Contraception as Development? New Evidence from Family Planning in Colombia
Grant Miller / Colombia / 2010

Exploiting the haphazard expansion of Colombia’s family planning program, PROFAMILIA, the author found that postponing firth births enabled women to “obtain more education, work more, and live independently in later life.”
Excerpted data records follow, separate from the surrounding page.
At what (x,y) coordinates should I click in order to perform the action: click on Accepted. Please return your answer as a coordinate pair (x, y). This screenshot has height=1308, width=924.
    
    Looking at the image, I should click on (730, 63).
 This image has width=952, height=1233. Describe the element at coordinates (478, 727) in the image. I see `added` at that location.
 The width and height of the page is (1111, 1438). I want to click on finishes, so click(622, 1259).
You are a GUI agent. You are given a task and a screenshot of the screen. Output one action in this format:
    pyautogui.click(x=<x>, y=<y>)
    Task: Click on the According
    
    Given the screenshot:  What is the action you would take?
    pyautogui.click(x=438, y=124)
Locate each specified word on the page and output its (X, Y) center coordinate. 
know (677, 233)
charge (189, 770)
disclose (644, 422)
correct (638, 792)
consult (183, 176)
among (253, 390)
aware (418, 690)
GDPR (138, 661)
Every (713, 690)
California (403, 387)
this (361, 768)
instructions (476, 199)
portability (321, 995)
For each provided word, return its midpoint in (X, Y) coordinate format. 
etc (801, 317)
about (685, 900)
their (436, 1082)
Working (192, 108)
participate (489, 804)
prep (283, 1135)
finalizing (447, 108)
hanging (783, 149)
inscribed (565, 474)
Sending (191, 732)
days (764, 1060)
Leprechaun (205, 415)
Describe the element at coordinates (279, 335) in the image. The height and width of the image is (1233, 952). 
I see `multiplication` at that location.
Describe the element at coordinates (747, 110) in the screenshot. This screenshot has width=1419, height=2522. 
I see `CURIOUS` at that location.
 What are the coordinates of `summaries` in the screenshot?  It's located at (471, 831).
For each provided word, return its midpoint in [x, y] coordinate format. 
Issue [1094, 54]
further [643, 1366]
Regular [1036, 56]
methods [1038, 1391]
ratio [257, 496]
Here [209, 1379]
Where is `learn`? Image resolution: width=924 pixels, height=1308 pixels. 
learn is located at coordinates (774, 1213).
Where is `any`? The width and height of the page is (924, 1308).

Half the Sky: Turning Oppression into Opportunity for Women worldwide
Nicholas D. Kristof, Sheryl WuDunn / Global / 2009

Gendercide and women’s worldwide disempowerment have direct moral implications (individuals and countries have an obligation to combat these occurrences) and direct impacts on economic development.

HIV/AIDS and Fertility
Jane Forston / sub-Saharan Africa / 2009

From the abstract: “This paper studies the response of fertility to the HIV/AIDS epidemic in sub-Saharan Africa…My results suggest that HIV/AIDS had very little impact on fertility, both overall and in a sample of HIV-negative women.”

Working for the Future: Female Factory Work and Child Height in Mexico
David Atkin / Mexico / 2009

The author demonstrates that women working in an export manufacturing factory had significantly taller children.

Early Marriage, Age of Menarche, and Female Schooling Attainment in Bangladesh
Attila Ambrus, Erica Field / Bangladesh / 2008

Using variation in age of menarche, each year of delayed marriage generates benefits in educational attainment and future earnings.

Family Planning as an Investment in Female Human Capital: Evaluating the Long Term Consequences in Matlab, Bangladesh
T. Paul Schultz, Shareen Joshi / Bangladesh / 2007

A family planning program conducted in rural Bangladesh was found to reduce fertility and produce indirect benefits in women’s health, household assets, women’s activities outside of the house, use of preventative inputs, and others.

Milan July 5, 2011 at 8:05 pm

The ideal way to see how the approach would work in Canada would be to conduct an experiment: tell one group of teenagers to avoid sex with older men (explaining why) and tell another to avoid sex with everybody. Wait five years or so and see how the two groups have fared.

Milan July 12, 2011 at 7:29 pm

The latest Planet Money podcast is about how a hit pop song gets created. In this case at least, the artist who gets most of the public credit doesn’t have that much to do with it.